Uri Singer, the producer of Experimenter, has optioned the rights for a film adaptation of non-nobel-prize-winning author Don DeLillo‘s White Noise, according to Indiewire. The plan is to have Experimenter writer/director Michael Almereyda — with whom, between that film and the upcoming Jon Hamm/Geena Davis/Tim Robbins-starring Marjorie Prime, Singer’s already done his fair share of collaborations — pen the screenplay.
White Noise is carried by undercurrents of unshakeable malaise and alienation, as it sees a professor at a small-town liberal arts college (he teaches in the self-made field of Hitler studies) suddenly dealing (even more than usual, as he’s already somewhat death-obsessed) with his own mortality after a certain Airborne Toxic Event — which merely exacerbates the scary fundamentals of the human condition — while, in the meantime, his current wife deals with a secret addiction to a drug, Dylar, that makes people unafraid of death.
Singer said of the novel in a statement:
I think the book combines a sense of humor with a sense of menace.
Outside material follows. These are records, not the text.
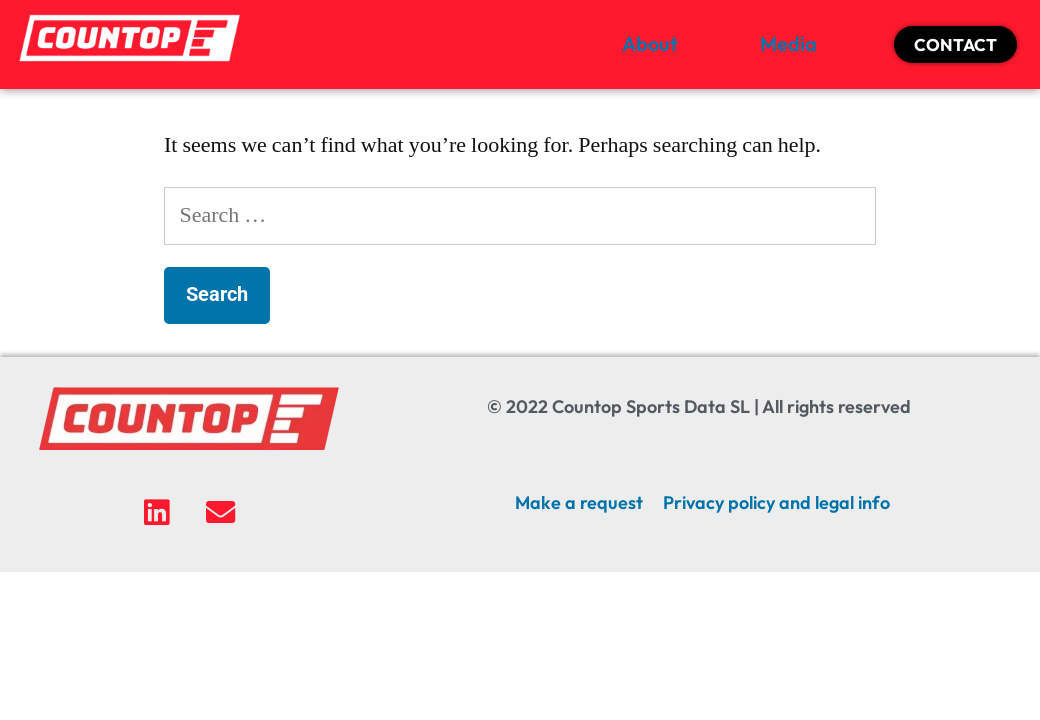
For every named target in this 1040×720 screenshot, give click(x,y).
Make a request (579, 502)
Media (788, 43)
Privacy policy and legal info (776, 502)
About (650, 43)
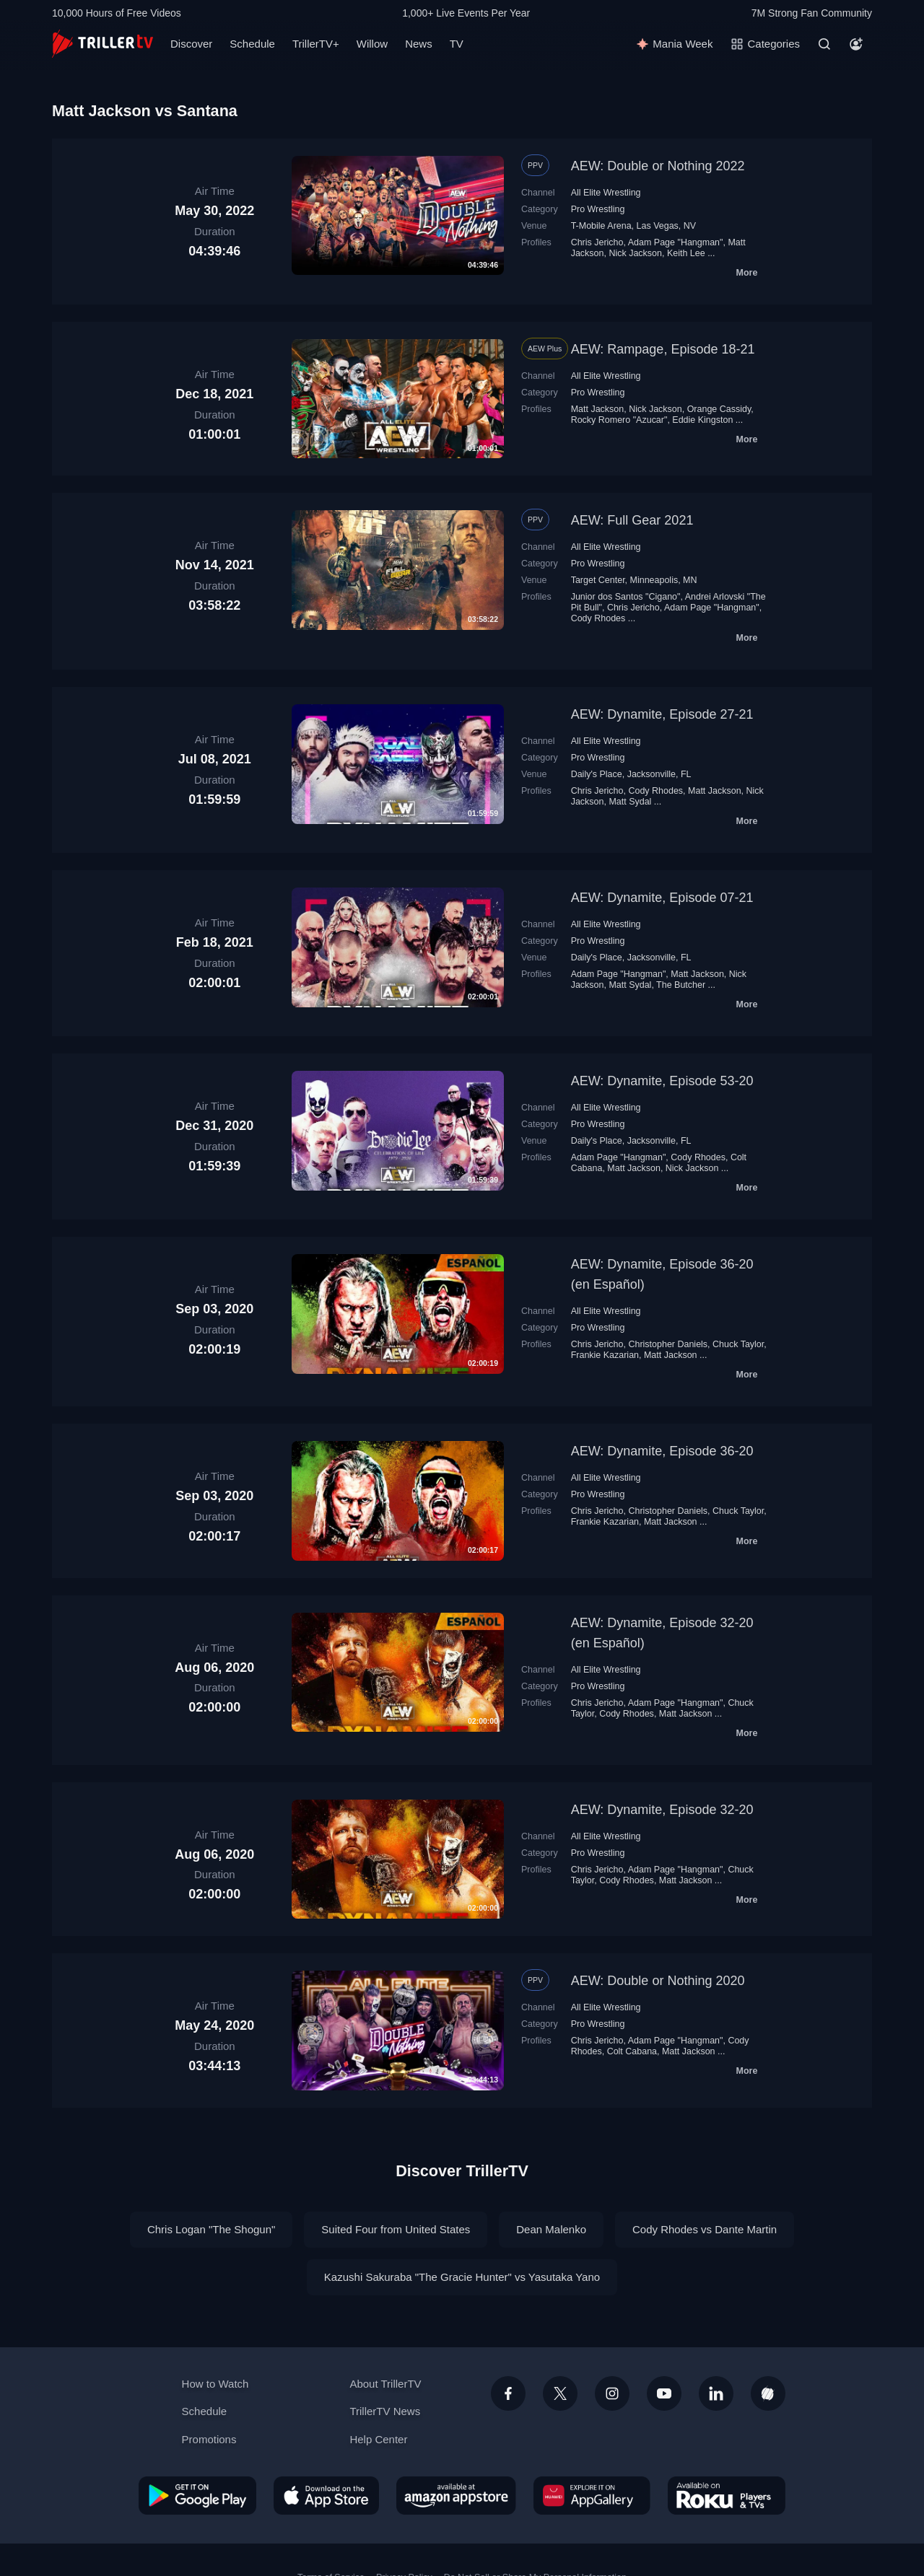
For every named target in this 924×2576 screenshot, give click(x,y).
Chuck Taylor (738, 1344)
The book has great dialogue and features many cinematic episodes. It radiates an appreciation of American life but also elements of satire. There’s a central love story between a husband and wife, but with an awareness of the secrets and fears that they keep from one another.
As Indiewire notes, there’s a lot going on surrounding DeLillo novels onscreen right now — Alex Ross Perry optioned the rights for The Names, while Benoît Jacquot is directing Mathieu Amalric in an adaptation of DeLillo’s short novel, The Body Artist.